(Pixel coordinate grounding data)

· · ·

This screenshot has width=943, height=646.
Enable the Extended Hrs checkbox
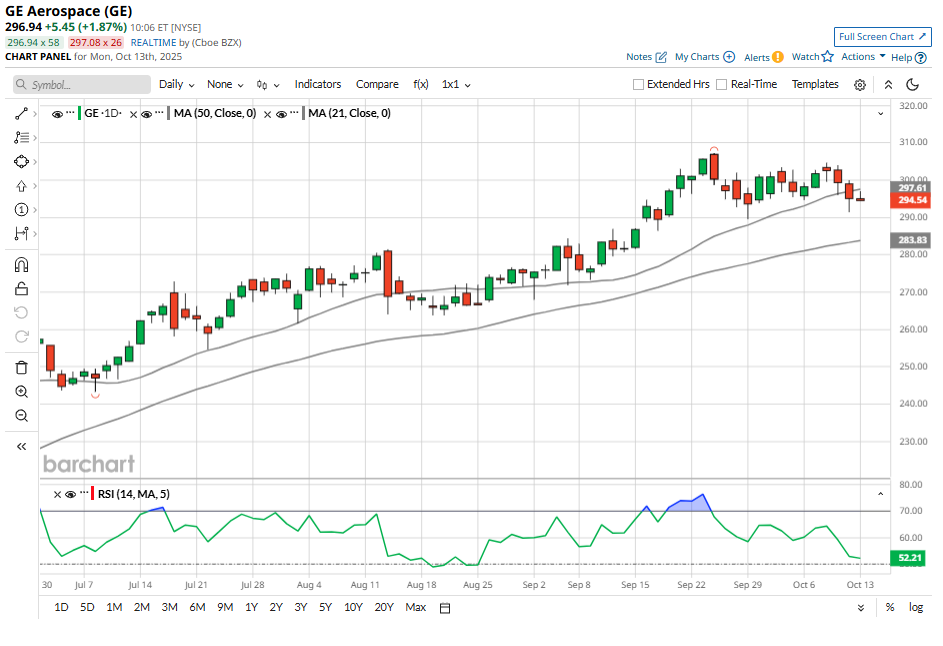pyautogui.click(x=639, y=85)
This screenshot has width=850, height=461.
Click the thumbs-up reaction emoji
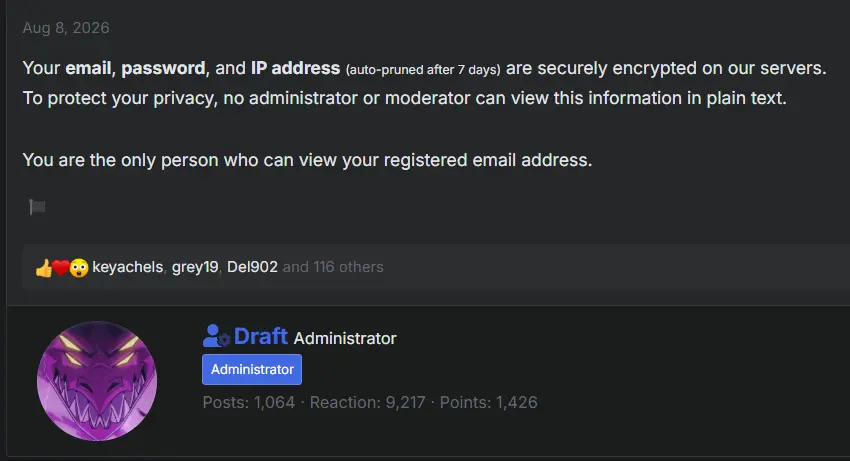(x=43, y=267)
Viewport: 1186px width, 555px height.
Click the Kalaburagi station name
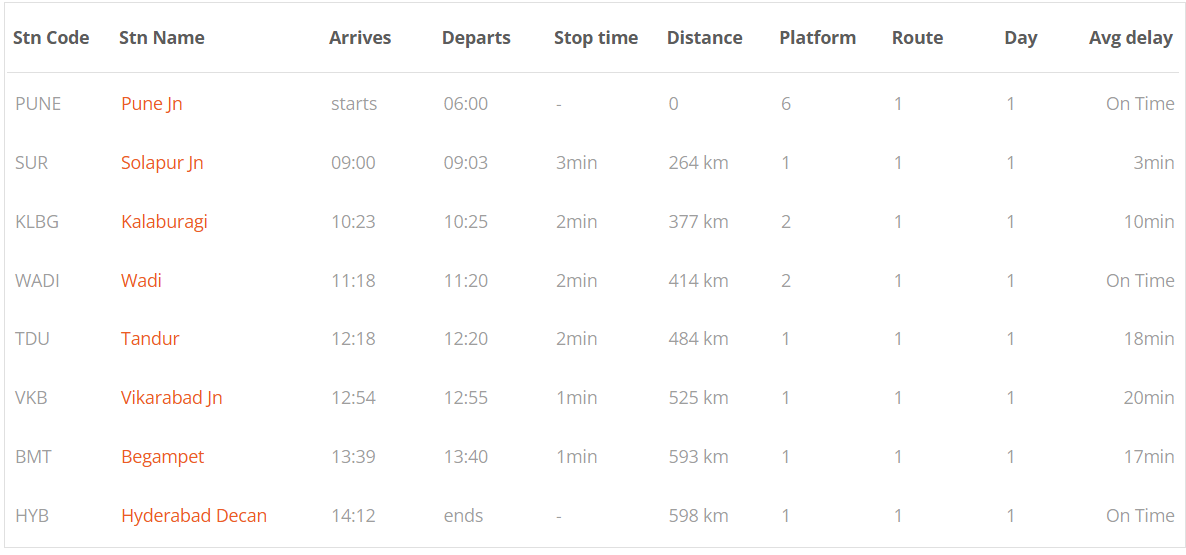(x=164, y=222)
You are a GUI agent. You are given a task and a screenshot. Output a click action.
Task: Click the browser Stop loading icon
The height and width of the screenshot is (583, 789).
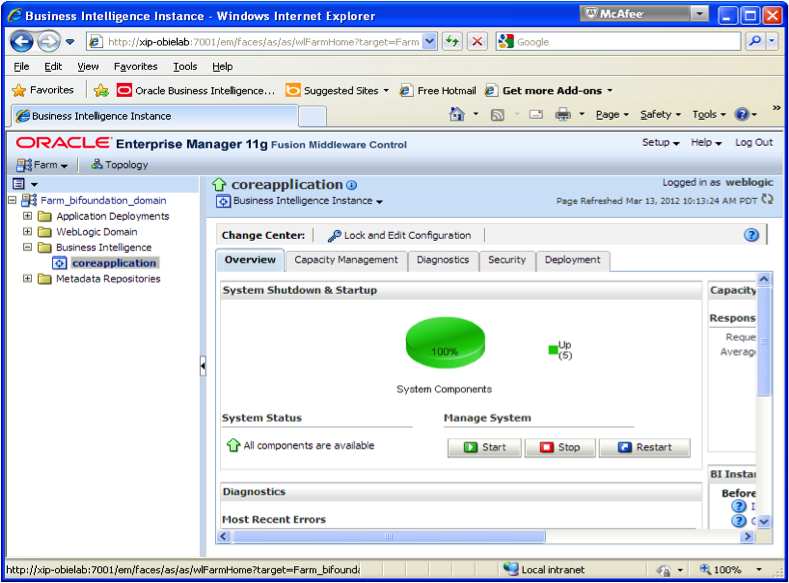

· · ·

(Work to be completed):
Write out, word for word, the lines from the first line of the entries through the one containing "Task: Click the browser Stop loading icon", both included. Leave out the pictures.

(Response area):
This screenshot has width=943, height=646.
Enable the Extended Hrs checkbox
pyautogui.click(x=639, y=85)
This screenshot has width=850, height=461.
Click the thumbs-up reaction emoji
(x=43, y=267)
Viewport: 1186px width, 555px height.
Click the Kalaburagi station name
(x=164, y=222)
You are a GUI agent. You are given a task and a screenshot. Output a click action.
Task: Click the browser Stop loading icon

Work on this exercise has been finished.